Alibaba and Meituan Spend Billions, Yet the True Winners of the Food Delivery Battle Have Emerged
August 25 — A recent online remark—“The total value of delivery coupons I receive each month exceeds my entire salary”—aptly reflects the intensity of the ongoing food delivery subsidy competition. While the era of “zero-cost” promotions has largely passed, platforms such as Taobao Flash Sale and Meituan continue to issue substantial daily discounts. Since June, Meituan has averaged more than 90 million daily orders, reaching a peak of 120 million on July 5. Between August 7 and 9, Taobao Flash Sale processed over 100 million orders per day, briefly surpassing Meituan in market share.
JD.com’s second-quarter performance in 2025 highlights the scale of this rivalry. The company posted revenue of RMB 356.7 billion, marking a 22.4 percent year-on-year increase and its strongest quarterly growth in three years. Its food delivery division exceeded 25 million daily orders and now operates in 350 cities, partnering with over 1.5 million restaurants, even as competitors continue to push order volumes higher.

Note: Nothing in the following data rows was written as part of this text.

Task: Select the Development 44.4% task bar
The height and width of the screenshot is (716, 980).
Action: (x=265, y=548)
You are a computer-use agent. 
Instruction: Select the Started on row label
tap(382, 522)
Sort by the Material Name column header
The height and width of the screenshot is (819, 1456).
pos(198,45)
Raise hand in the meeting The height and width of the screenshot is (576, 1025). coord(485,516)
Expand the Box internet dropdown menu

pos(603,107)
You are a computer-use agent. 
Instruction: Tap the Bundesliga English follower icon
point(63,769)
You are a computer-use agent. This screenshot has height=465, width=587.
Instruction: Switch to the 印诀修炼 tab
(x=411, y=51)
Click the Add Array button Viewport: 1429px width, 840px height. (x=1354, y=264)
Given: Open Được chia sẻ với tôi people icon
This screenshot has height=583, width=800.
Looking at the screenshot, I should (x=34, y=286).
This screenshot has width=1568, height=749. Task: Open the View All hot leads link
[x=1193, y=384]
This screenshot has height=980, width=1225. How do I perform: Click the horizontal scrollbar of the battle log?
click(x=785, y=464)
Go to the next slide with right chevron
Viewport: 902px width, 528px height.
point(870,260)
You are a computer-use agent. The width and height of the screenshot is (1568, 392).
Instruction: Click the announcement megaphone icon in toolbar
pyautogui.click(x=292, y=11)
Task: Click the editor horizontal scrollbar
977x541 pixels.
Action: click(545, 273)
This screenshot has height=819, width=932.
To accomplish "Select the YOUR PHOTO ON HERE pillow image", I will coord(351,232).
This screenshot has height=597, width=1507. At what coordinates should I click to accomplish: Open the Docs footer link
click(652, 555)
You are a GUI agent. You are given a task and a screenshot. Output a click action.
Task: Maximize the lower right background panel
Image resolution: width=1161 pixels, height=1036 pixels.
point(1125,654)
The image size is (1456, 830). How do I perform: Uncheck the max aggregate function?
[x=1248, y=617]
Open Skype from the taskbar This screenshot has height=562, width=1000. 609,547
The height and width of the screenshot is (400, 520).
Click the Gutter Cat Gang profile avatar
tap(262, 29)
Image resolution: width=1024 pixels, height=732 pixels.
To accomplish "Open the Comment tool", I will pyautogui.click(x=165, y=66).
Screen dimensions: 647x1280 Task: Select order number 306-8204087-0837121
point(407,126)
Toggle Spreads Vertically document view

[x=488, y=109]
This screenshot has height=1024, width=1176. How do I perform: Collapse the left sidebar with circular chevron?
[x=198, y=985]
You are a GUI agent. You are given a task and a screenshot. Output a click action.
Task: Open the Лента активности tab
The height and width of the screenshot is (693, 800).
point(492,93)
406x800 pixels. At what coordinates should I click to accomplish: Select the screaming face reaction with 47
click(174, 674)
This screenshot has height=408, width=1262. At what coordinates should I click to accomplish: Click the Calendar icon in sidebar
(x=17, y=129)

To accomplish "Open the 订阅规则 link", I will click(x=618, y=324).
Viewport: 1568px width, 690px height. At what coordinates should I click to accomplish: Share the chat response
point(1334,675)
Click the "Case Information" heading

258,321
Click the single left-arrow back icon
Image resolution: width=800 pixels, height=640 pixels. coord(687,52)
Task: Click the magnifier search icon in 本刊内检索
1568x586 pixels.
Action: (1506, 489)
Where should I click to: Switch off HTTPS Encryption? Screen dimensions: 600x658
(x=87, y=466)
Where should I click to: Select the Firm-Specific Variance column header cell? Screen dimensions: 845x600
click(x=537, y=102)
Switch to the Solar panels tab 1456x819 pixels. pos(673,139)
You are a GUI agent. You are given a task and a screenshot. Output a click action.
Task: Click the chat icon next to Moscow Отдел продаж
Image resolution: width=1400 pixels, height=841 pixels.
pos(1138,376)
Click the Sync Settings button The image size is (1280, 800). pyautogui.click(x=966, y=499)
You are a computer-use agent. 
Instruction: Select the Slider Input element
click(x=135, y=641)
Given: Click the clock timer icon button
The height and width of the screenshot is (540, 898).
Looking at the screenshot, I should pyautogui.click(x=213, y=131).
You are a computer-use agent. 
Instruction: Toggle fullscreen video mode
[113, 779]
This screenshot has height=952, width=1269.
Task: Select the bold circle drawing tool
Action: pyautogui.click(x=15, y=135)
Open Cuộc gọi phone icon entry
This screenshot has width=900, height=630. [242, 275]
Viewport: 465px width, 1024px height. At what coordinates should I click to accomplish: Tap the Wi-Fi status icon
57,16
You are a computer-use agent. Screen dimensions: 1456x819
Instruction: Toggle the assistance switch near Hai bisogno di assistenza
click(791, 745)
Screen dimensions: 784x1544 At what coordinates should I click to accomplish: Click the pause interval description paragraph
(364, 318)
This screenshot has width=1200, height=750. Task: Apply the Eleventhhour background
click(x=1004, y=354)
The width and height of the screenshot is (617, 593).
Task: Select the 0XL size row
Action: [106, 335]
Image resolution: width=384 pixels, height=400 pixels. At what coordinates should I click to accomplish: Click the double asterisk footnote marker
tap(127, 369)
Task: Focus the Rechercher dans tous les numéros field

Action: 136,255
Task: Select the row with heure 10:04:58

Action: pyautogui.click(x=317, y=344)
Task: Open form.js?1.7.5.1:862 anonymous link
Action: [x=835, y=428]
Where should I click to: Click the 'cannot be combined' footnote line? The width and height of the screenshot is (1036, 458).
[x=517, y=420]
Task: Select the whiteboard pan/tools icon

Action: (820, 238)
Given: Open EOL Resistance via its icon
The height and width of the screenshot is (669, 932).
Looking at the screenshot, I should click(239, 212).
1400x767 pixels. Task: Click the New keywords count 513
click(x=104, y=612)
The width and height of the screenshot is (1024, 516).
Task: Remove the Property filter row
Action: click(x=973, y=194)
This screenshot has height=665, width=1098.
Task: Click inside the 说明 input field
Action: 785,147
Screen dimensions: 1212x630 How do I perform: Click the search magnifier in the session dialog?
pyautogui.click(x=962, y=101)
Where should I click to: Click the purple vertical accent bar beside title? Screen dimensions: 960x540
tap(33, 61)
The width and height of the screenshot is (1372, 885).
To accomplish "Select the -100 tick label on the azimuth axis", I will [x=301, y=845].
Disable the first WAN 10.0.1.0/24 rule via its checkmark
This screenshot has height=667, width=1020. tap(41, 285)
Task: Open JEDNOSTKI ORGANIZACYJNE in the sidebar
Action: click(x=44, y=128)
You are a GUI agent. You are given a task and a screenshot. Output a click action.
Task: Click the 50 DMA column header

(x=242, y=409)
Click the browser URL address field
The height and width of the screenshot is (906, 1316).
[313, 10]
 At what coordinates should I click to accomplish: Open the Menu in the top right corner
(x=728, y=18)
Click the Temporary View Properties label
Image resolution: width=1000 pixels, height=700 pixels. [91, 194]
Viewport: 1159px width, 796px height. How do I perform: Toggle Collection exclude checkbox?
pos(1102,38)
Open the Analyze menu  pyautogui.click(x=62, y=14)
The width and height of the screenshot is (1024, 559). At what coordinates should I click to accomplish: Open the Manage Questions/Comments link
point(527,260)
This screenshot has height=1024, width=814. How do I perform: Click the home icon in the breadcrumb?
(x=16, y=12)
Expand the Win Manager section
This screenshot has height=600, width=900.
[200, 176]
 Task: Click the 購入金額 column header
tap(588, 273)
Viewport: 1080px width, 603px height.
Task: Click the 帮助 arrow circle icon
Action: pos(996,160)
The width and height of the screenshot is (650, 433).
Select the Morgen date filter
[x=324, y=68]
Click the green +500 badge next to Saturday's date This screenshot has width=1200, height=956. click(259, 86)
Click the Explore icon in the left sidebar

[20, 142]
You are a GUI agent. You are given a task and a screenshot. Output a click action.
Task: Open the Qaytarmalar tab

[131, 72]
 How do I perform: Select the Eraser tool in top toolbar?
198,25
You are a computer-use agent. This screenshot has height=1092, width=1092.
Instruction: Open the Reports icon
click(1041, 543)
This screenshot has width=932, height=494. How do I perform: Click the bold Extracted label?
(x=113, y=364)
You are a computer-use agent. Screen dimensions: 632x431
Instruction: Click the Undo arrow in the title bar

Amid this wave of subsidies, several brands have emerged as clear beneficiaries. Luckin Coffee capitalized on promotional momentum, selling more than 20 million cups in a single day during its “First Milk Tea of Autumn” campaign. In Q2 2025, the company reported net revenue of RMB 12.359 billion, up 47.1 percent, and GAAP operating profit of RMB 1.7 billion, a 61.8 percent increase, resulting in an operating margin of 13.8 percent. Gross merchandise value reached RMB 14.179 billion, supported by a 13.4 percent rise in same-store sales and the addition of 2,109 new outlets, bringing its global store count to 26,206. Internationally, Luckin expanded by 24 stores, reaching 89 locations across Singapore, the United States, and Malaysia. First-half revenue totaled RMB 21.224 billion, a 44.6 percent increase, with net profit rising 125.4 percent to RMB 1.776 billion—solidifying its reputation as a preferred delivery partner due to its dependable supply chain and service quality.
Other brands have also benefited. Kudi Coffee saw gains, and HeyTea recently integrated its network of over 4,000 stores with Taobao Flash Sale. Yum China leveraged its diverse brand portfolio—including KFC, Pizza Hut, Taco Bell, Little Sheep, and Huang Ji Huang—to achieve notable delivery growth. In the first half of 2025, Yum China reported USD 5.768 billion in revenue, with delivery sales up 17 percent. Second-quarter revenue rose 4 percent to USD 2.8 billion, and operating profit increased 14 percent to USD 304 million, both setting quarterly records. Delivery now accounts for approximately 45 percent of restaurant revenue at both KFC and Pizza Hut, supporting a 5 percent systemwide sales increase for KFC and a 17 percent rise in same-store transactions for Pizza Hut. Yum China added 336 net new outlets in Q2, bringing its total to 16,978, with digital orders now representing over 90 percent of total sales, supported by a loyalty base of 90 million users across its platforms.
Subway has also seen growth, surpassing 1,000 stores in China, benefiting from the delivery surge. These success stories contrast sharply with the challenges faced by the instant-meal segment. As Mixue Ice Cream & Tea offers RMB 2 beverages and PinHaoFan bundles full meals under RMB 10, younger consumers are increasingly turning away from traditional convenience foods.
Legacy brands have struggled to keep pace. Xiangpiaopiao’s brewed milk-tea segment saw a 15.4 percent revenue decline in 2024, falling to RMB 2.271 billion, with sales volume down by 162 million cups. In Q1 2025, revenue dropped 19.98 percent to RMB 580 million, and net loss widened to RMB 18.775 million, despite modest gains in ready-to-drink offerings. The World Instant Noodles Association reported a decline of 4 billion packs in consumption from 2020 to 2023, with total volume falling to 43.8 billion in 2024 and Q2 2025 sales down 8.9 percent. Master Kong’s first-half revenue contracted by RMB 11 billion, with instant-noodle sales decreasing 2.53 percent to RMB 13.465 billion and beverage revenue falling 2.6 percent to RMB 26.359 billion. Its distributor network shrank by 3,409 outlets. In contrast, Uni-President, Baixiang, and South Korea’s Samyang Group managed to achieve growth during the same period. As delivery platforms, ready-made meals, and self-heating options gain popularity, the appeal of traditional instant noodles continues to wane.